Mais de 30 anos após o lançamento do primeiro filme da franquia, “Toy Story 5” chega aos cinemas nesta quarta-feira (17) trazendo um conflito que faz parte da rotina de milhões de famílias: a relação das crianças com as telas.
A nova animação da Pixar coloca a tecnologia no centro da história ao apresentar uma tablet infantil que passa a disputar a atenção da pequena Bonnie com os brinquedos que a acompanham desde a infância.
A mudança marca uma nova fase da franquia. Com Woody e Buzz em participações secundárias, a liderança da narrativa fica nas mãos de Jessie, a vaqueira apresentada em “Toy Story 2”, que assume de vez o protagonismo da série.
A principal preocupação da personagem surge quando Bonnie recebe o dispositivo eletrônico com a intenção de facilitar sua socialização e ajudá-la a fazer amigos.
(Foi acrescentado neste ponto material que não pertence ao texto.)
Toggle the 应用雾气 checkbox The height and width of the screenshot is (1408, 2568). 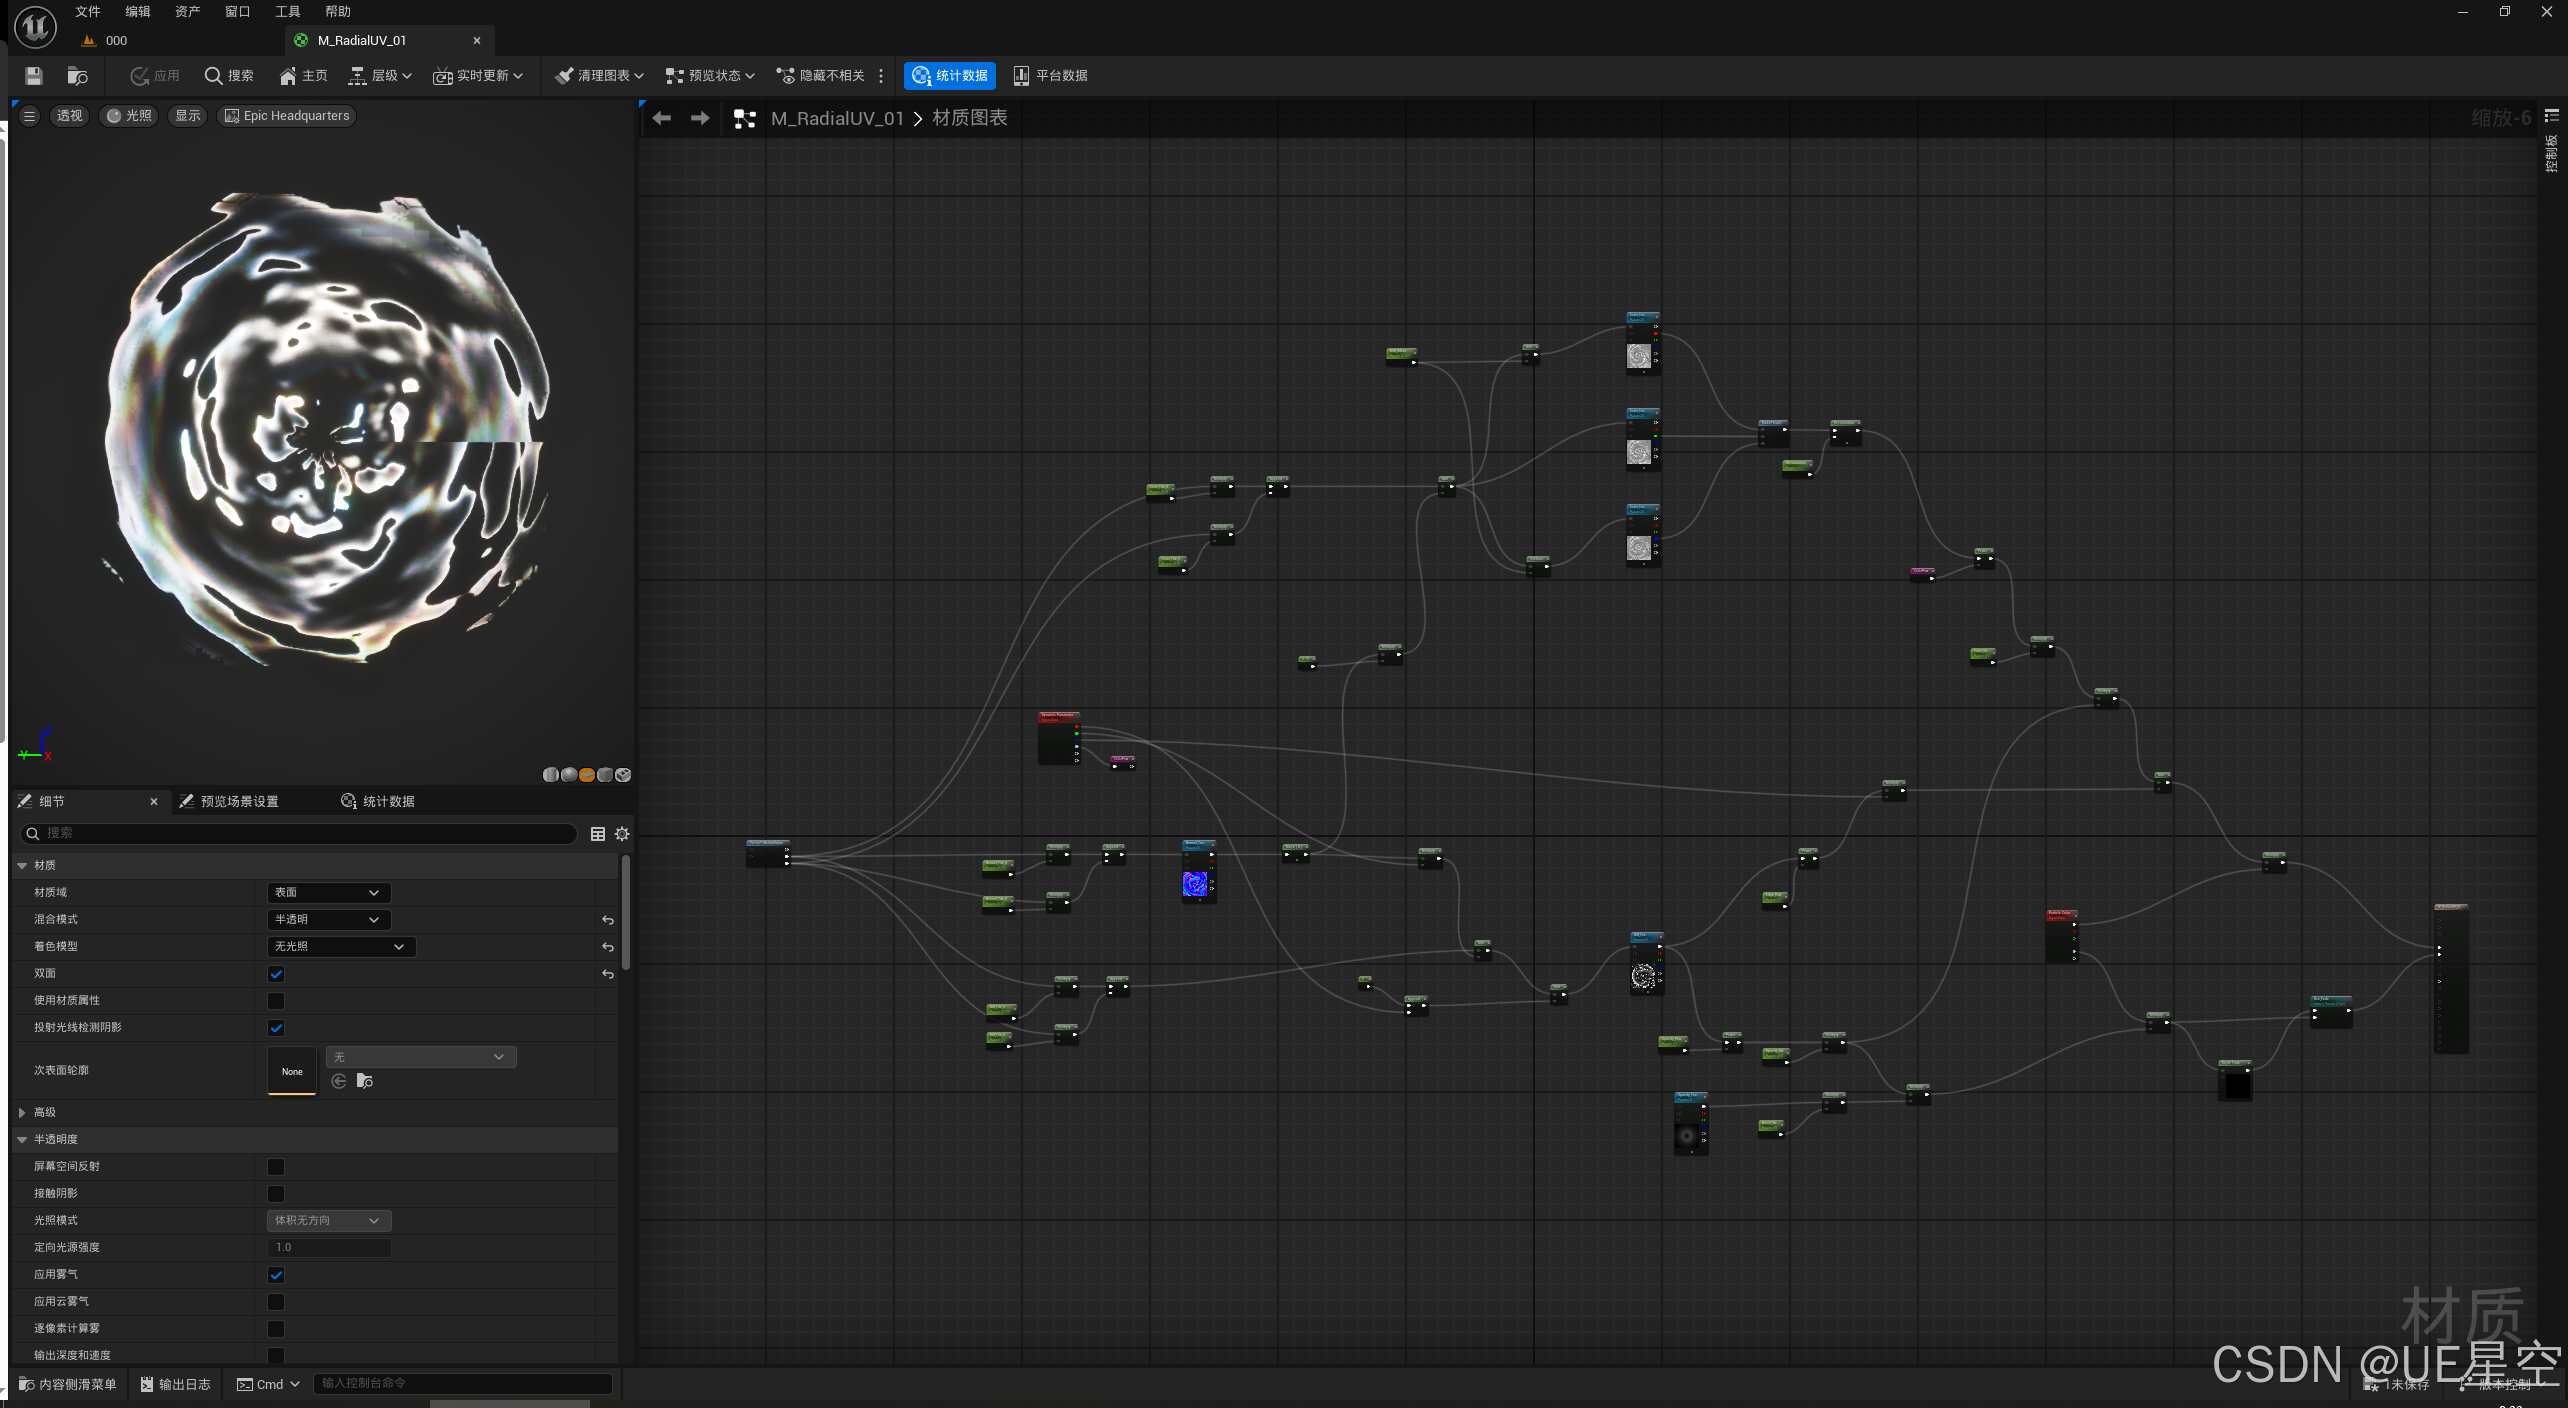click(276, 1275)
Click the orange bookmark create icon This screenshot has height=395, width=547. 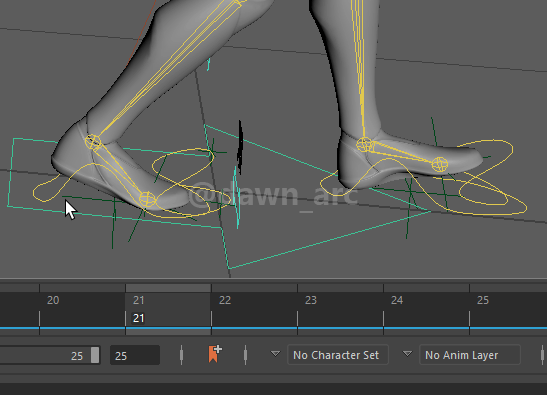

Jessie, porém, enxerga a novidade com desconfiança e acredita que conexões reais não podem ser substituídas por uma tela.
Segundo a produtora Lindsey Collins, que trabalha na Pixar desde os anos 1990 e participou de produções como WALL-E, o tema foi escolhido justamente por fazer parte da realidade contemporânea.
“Todas as crianças, todos os pais e praticamente todas as pessoas lidam hoje com a presença da tecnologia em suas vidas e com os conflitos relacionados ao tempo dedicado a ela”, afirmou.
A ideia do filme surgiu a partir de uma proposta do diretor Andrew Stanton, roteirista de todos os longas da franquia e responsável por sucessos como Finding Nemo. Desta vez, ele assume pela primeira vez a direção de um capítulo da série ao lado de McKenna Harris.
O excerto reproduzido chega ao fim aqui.